Authoria had two particularly notable announcements at this conference. First, the company released a new version of its recruiting product. This new release focuses even heavier on helping organizations manage “quality of hire,” by taking advantage of an improved employee profile (“job model”) which integrates pre-hire questionnaires with resumes and other candidate information. As we discuss in our bulletin on selecting a talent management architecture, these types of “employee profile” extensions are critically important to understanding how to focus on hiring the “best” people, not just improving hiring speed or reducing hiring cost.
The second, and probably more interesting news, is that Authoria won the “Performance and Recruiting Shootout” – competing against HRSmart, SuccessFactors, and Vurv. Authoria’s well-developed recruiting application (a very mature system purchased from Hire.com) and the company’s elegant user interface stole the show. Our principal analyst Leighanne Levensaler, worked closely with Bill Kutik, show chairman, to develop this script. You can see this script demonstrated by other vendors at our IMPACT 2008: The Business of Talent™ conference in April. (www.bersin.com/impact) .

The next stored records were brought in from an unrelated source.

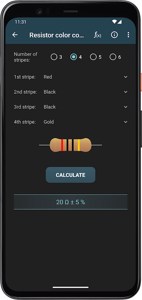Viewport: 142px width, 300px height.
Task: Select 4 stripes radio button
Action: pyautogui.click(x=76, y=57)

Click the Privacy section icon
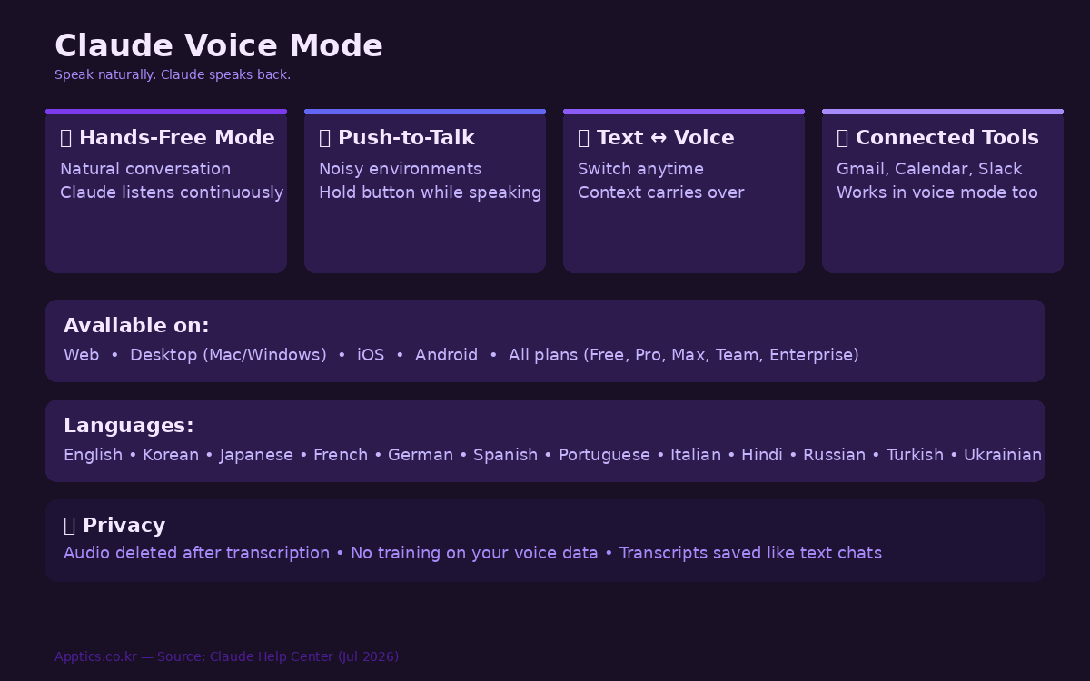[x=70, y=526]
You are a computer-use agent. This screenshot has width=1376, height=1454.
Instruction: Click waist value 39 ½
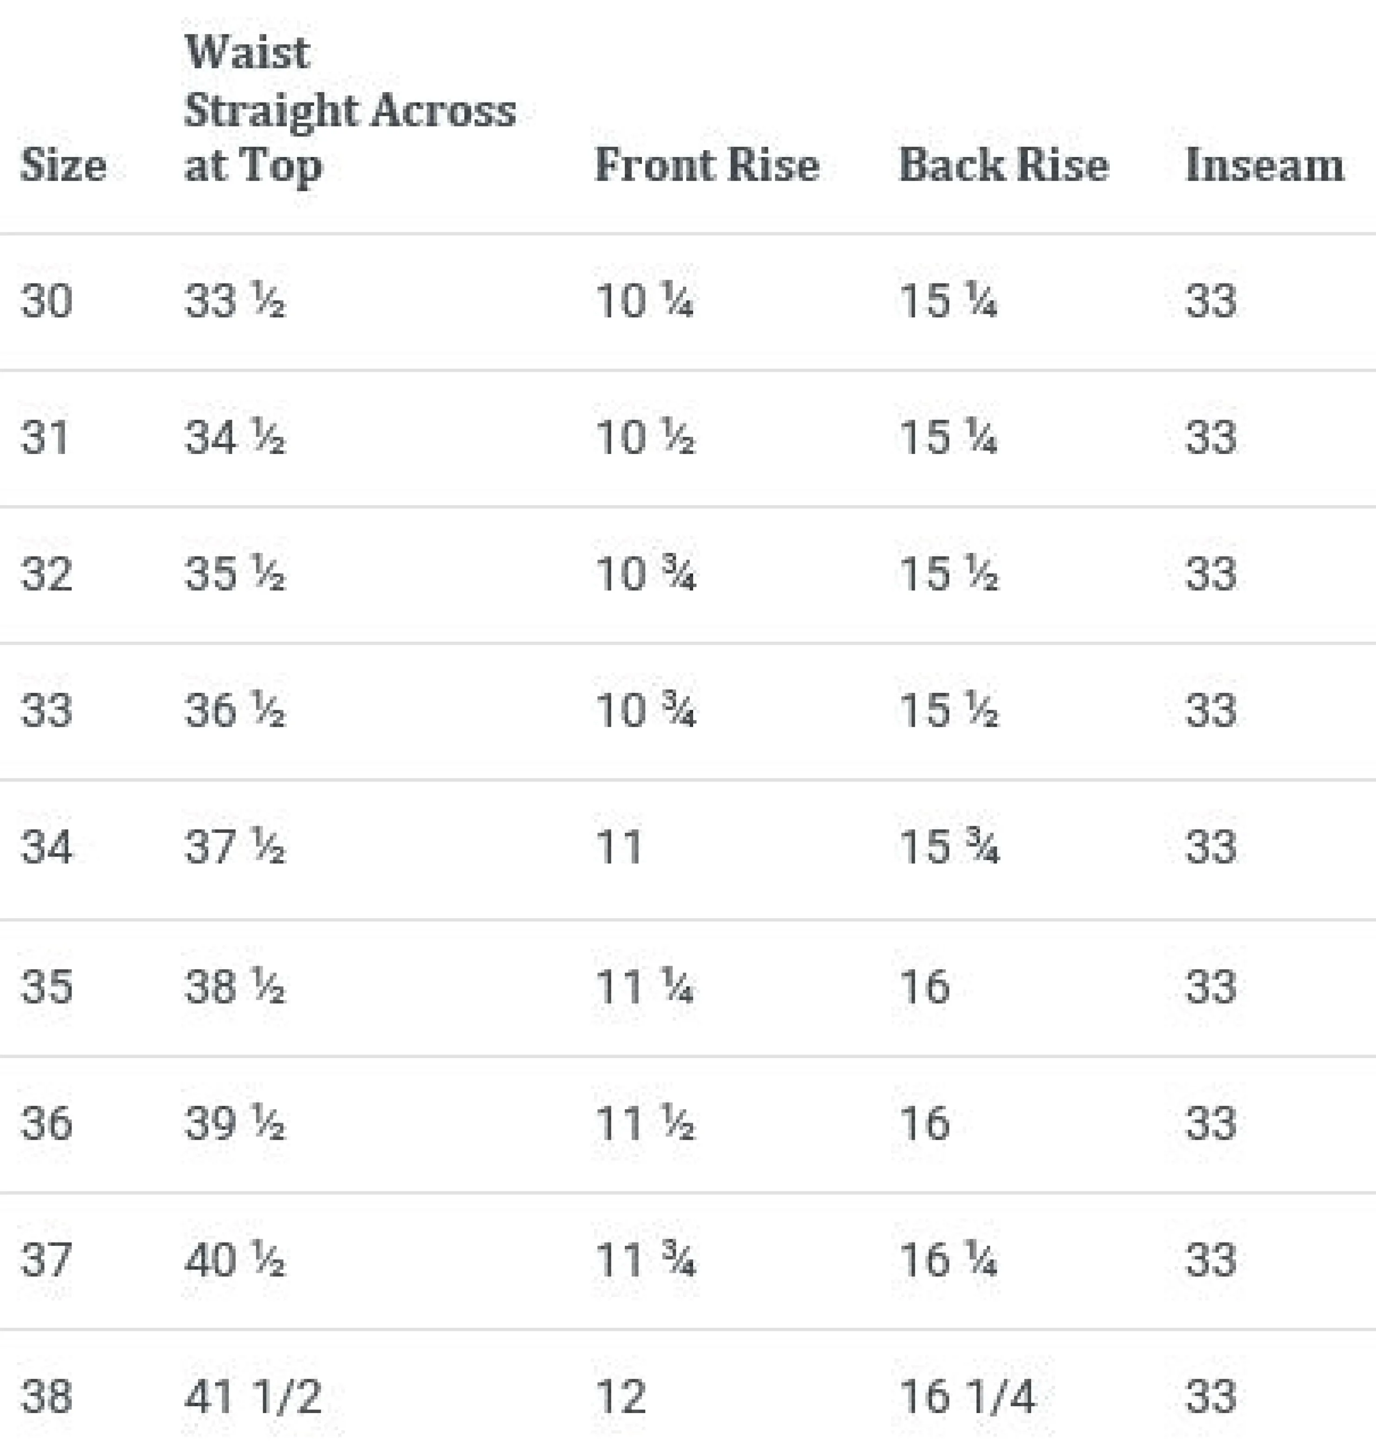tap(235, 1123)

Let me make one mention of a company we all know well, IBM. As many of you know, I spent 10 years of my career at IBM and continue to have admiration for this amazing company. I spent several hours with Tim Ringo, IBM’s new Global Leader of Human Capital Management services. The company has clearly “woken up” to the market for talent management systems, processes, and business consulting. Tim has effectively convinced IBM that this market is real and transformational – and is now actively recruiting around the world to grow the consulting organization. I will not disclose any of IBM’s strategies (I am sure they will be visible to many of you), but suffice it to say that IBM has a unique ability to bring business and technology expertise, software, and an extensive internal experience in talent management to this market.
The LMS and Performance Management Systems Market
I had the privilege of giving an in-depth presentation on the market for LMS and performance management systems. Even though the session competed with one of the shootouts, we had more than 250 people in attendance. The LMS market continues to be big, evolving, and confusing to many companies. For more details on this presentation, you can view an online version of this presentation by going to our website.
We had many conversations with research clients at our reception, including Starwood, The Gap, Molex, ING Bank, OwensCorning, Wachovia, and many others. In general we found that most organizations are quite baffled by the wide range of options, multitude of possible technology strategies, and rapid changes in the HR systems market. To help organizations sort this out, we are publishing a separate research bulletin, “How to Build an Integrated Talent Management Systems Strategy” which highlights the important issues to consider.
One of the things which come up regularly with clients is the tension between IT and HR. In today’s rapidly changing HR Systems market, it is important for both teams to get on the same page and build a 3-5 year strategy for these systems, with contingency plans for various market changes. With the landscape changing as rapidly as it is today, it is impossible to predict where the market will go – so please read this bulletin if you are in the middle of this process.
While much of these comments discuss software and vendor services, this conference grew to over 1,000 paying attendants this year (biggest ever). This tells me that talent management and technology has moved to center stage. We will continue to focus our research in this area, giving our readers and research members the most business-oriented, pragmatic, and high value advice and services in the market.